### Stated goal a
Reproduce the records verbatim from their first line through the line containing "This screenshot has height=910, width=1316.", inclusive, leaving the pictures out.

### Extracted text
— begin —

George Mason University’s school of public policy. Photo: Ron Cogswell.

Israel must undergo “settler-decolonization” in which Jewish “settler-colonists … could leave as the French left Algeria, or they could stay as they did in South Africa,” declared George Mason University Professor Noura Erekat last month. Her presentation at Washington’s Middle East Institute (MEI) revealed that nothing is beneath such an Israel-hater, who masks her lies and propaganda with sophistry and a smiling face.

During the speech, the niece of Palestinian Authority (PA) negotiator Saeb Erekat discussed her recent book, Justice for Some: Law and the Question of Palestine, before approximately 80 people. Her fellow panelist, Brookings Institute non-resident fellow Khaled Elgindy, examined his recent publication, Blind Spot: America and the Palestinians, from Balfour to Trump.

Befitting her longstanding anti-Israel extremism, including praise for terrorist Rasmea Odeh and conspiracy-mongering Princeton law professor emeritus Richard Falk, Erekat spewed vitriolic falsehoods. She gushed over the “youth” and “courageous vision” of Yasser Arafat, upon his accession to Palestinian Liberation Organization (PLO) leadership in 1968. She even claimed that the PLO “renounced violence” through its 1998 charter amendments, a cold comfort to Israeli victims of the PA’s current “pay to slay” terrorist payment program, as well as the various terror intifadas.

In Erekat’s remarks — a de facto legal brief for terrorists — she exulted in the PLO “legislating the right to fight” by creating a “new law during the 1970s in order to further their cause for liberation,” the 1977 Geneva Protocol. American opposition to terrorism led to the rejection of this agreement.

Erekat simply lied about assaults against Israel from Hamas-ruled Gaza. Repeating her past slanders about the Israeli military targeting civilians, she claimed that Israeli shrapnel killed a one-year old infant in Gaza in early May, despite evidence proving that the death was due to a misfired jihadist rocket.

Gazans’ recent attempts to breach Israeli security barriers also elicited her praise. Her whitewash presented the violent 2018 “Great March of Return” as a “resistance path to freedom, using non-violent means, which should make us all celebrate” and “inspire the entire world.”

Predictably, Erekat denounced (non-existent) Israeli “apartheid.” As proof, she cited Falk’s notorious 2017 UN report, which even the anti-Israel UN disowned in embarrassment. She also described Israel’s lifesaving security barrier as an “apartheid wall.” For good measure, she complained that the PA “has not even endorsed the very minimum of Boycott, Divestment, and Sanctions” (BDS) in seeking Israel’s destruction through economic warfare.

— end —

### Stated goal b
Restate the passage of the article on Noura Erekat's talk between "Befitting her longstanding" and "various terror intifadas.", inclusive, putting "small consolation" wherever "cold comfort" appears.

### Excerpted data

— begin —

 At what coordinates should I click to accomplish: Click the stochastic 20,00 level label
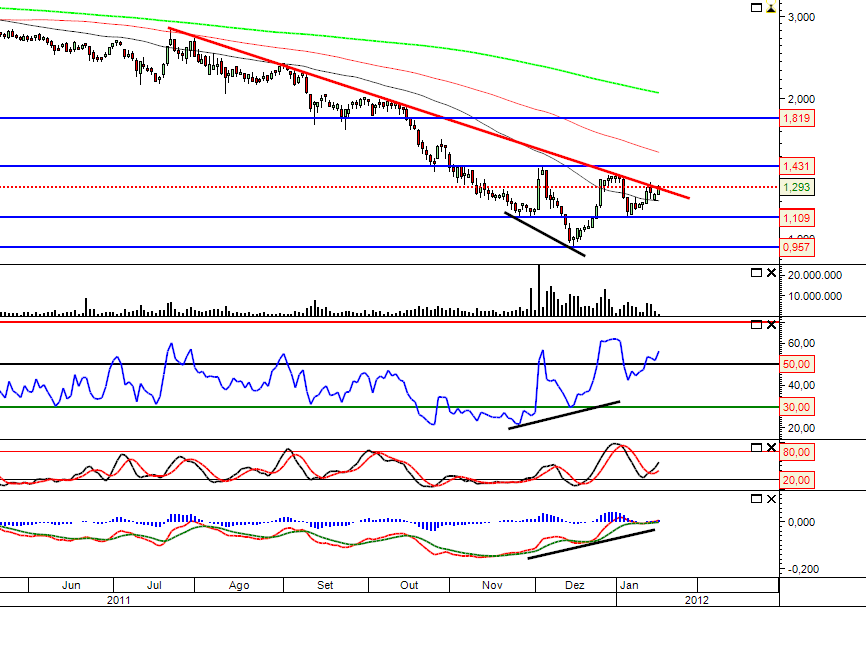[x=797, y=480]
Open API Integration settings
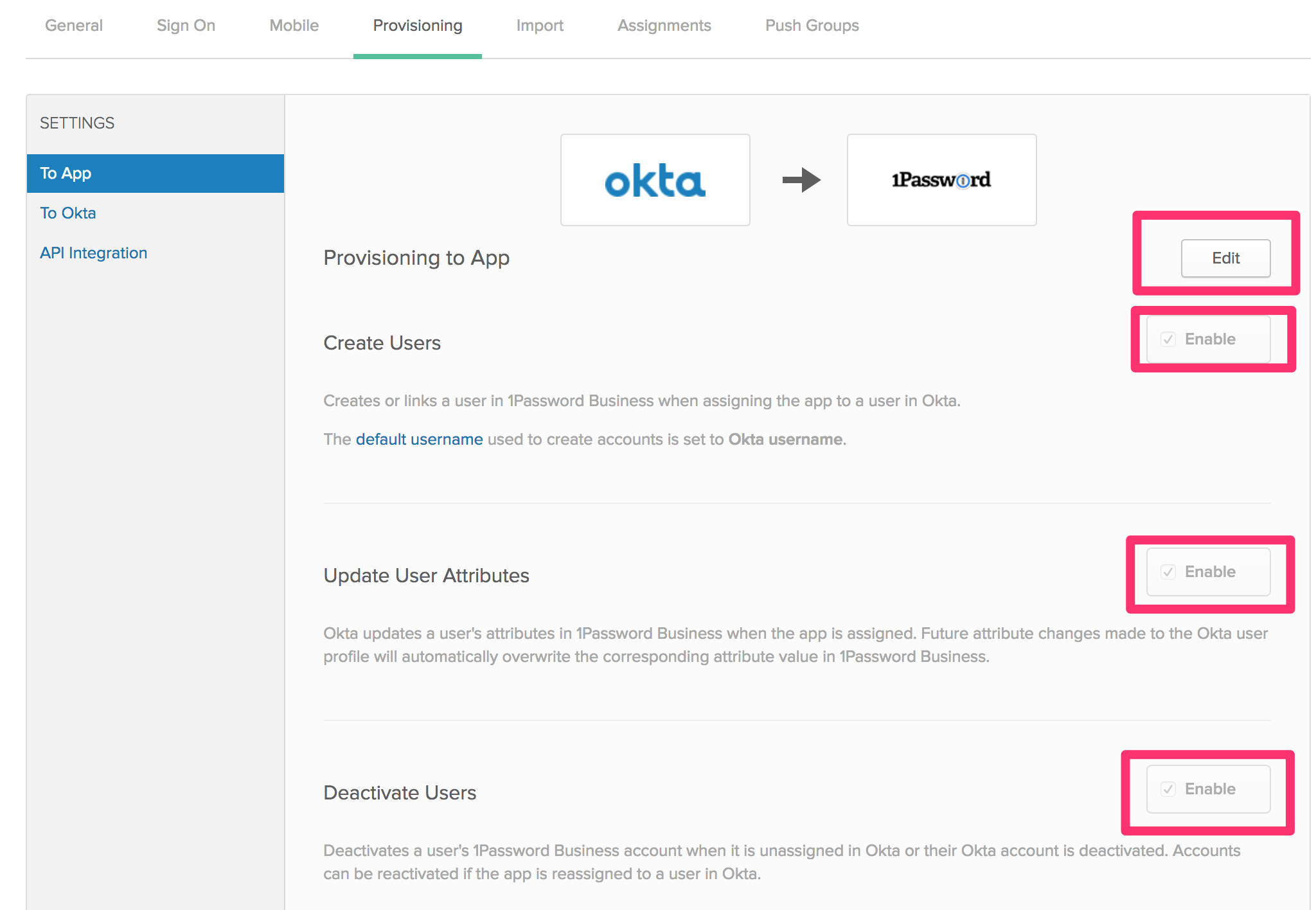This screenshot has height=910, width=1316. pyautogui.click(x=94, y=253)
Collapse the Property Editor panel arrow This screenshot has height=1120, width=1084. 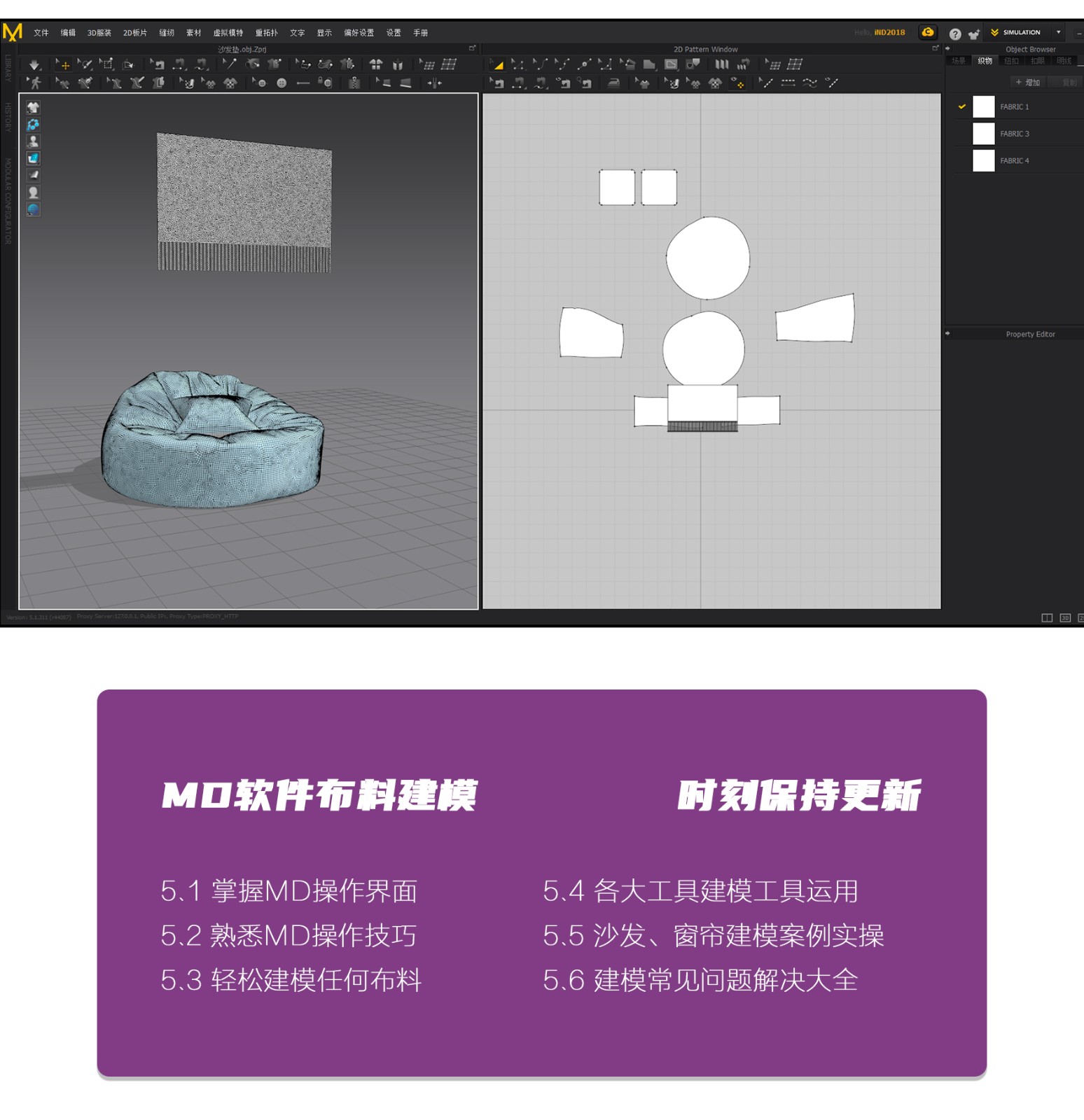pos(947,334)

— end —

### Complete response a
 At what coordinates should I click to accomplish: Click the stochastic 20,00 level label
[x=797, y=480]
Open API Integration settings
This screenshot has height=910, width=1316. pyautogui.click(x=94, y=253)

### Complete response b
Befitting her longstanding anti-Israel extremism, including praise for terrorist Rasmea Odeh and conspiracy-mongering Princeton law professor emeritus Richard Falk, Erekat spewed vitriolic falsehoods. She gushed over the “youth” and “courageous vision” of Yasser Arafat, upon his accession to Palestinian Liberation Organization (PLO) leadership in 1968. She even claimed that the PLO “renounced violence” through its 1998 charter amendments, a small consolation to Israeli victims of the PA’s current “pay to slay” terrorist payment program, as well as the various terror intifadas.